Without the images, write out the entries word for word.
*** Records supplied
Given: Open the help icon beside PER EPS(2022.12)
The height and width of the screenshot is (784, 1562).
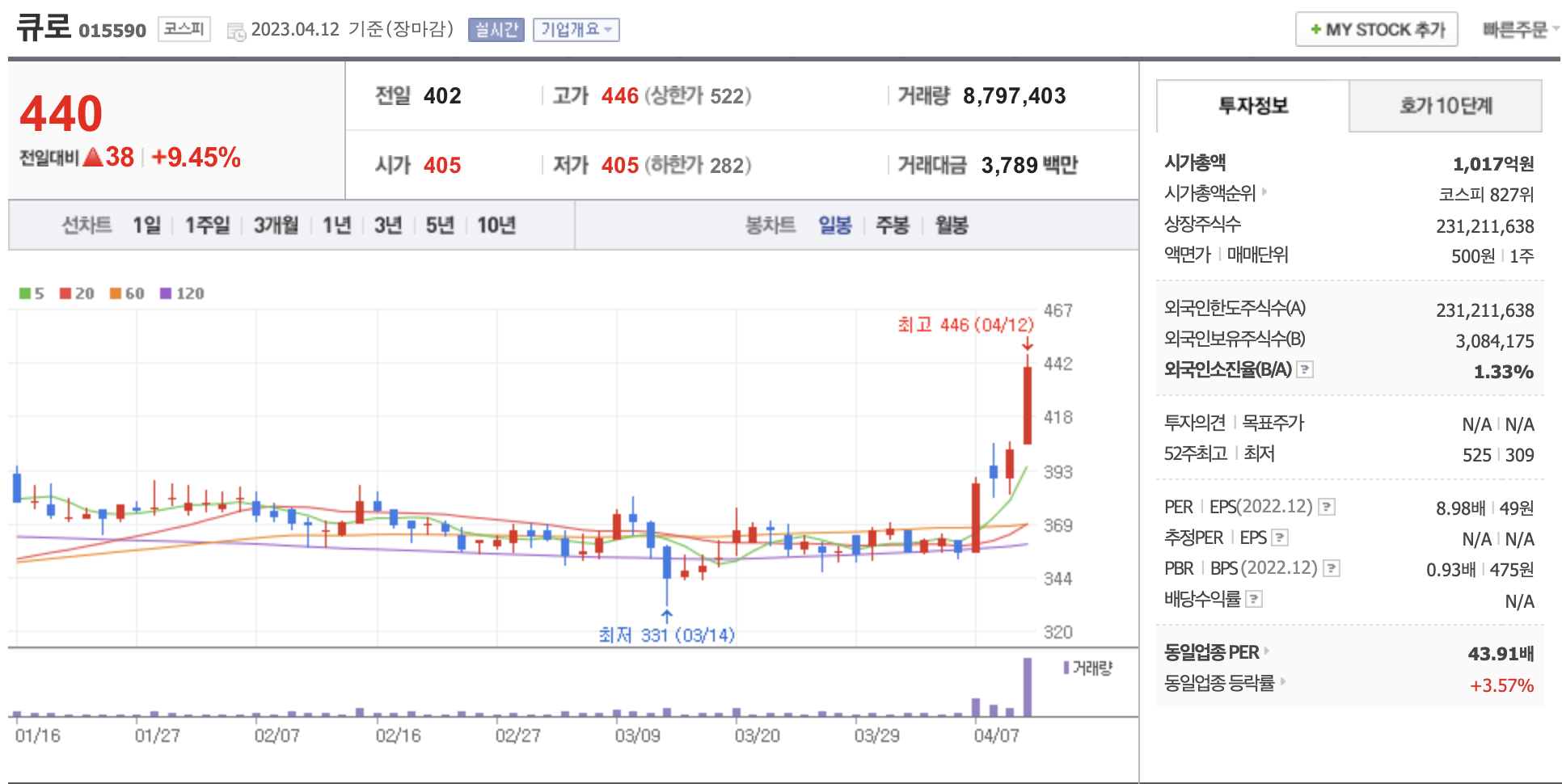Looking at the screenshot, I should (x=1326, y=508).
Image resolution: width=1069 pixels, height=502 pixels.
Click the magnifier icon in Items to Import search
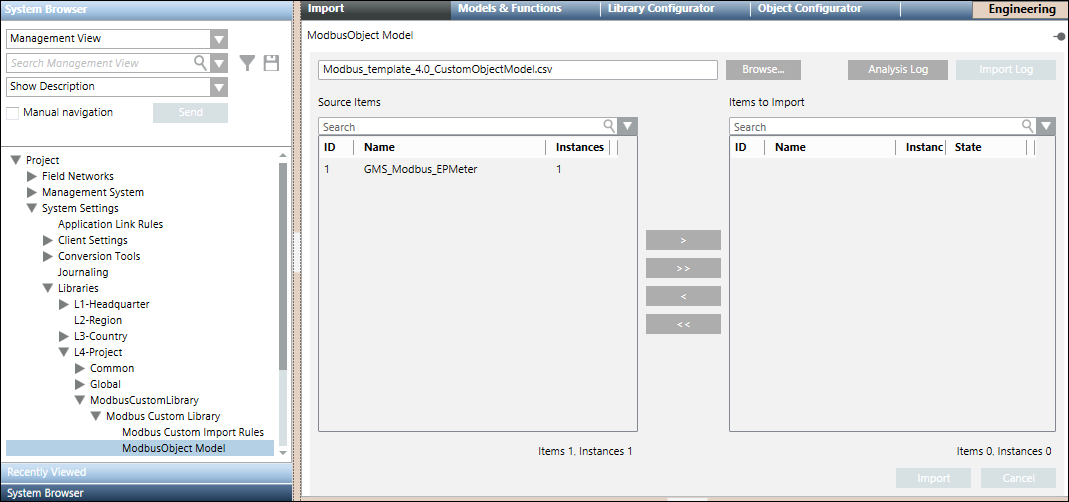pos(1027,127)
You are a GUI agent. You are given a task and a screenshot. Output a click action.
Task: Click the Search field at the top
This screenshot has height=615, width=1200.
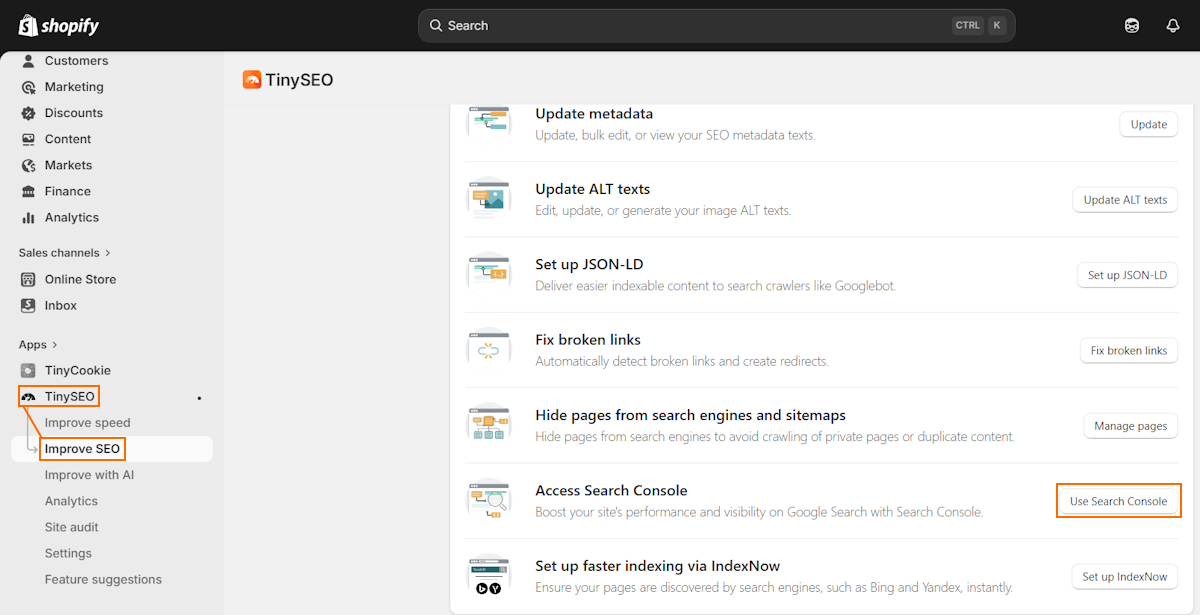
******
Solution for this task =
Given: Open the help icon beside PER EPS(2022.12)
The height and width of the screenshot is (784, 1562).
Looking at the screenshot, I should (x=1326, y=508).
Image resolution: width=1069 pixels, height=502 pixels.
Click the magnifier icon in Items to Import search
pos(1027,127)
You are a GUI agent. You are given a task and a screenshot. Output a click action.
Task: Click the Search field at the top
This screenshot has height=615, width=1200.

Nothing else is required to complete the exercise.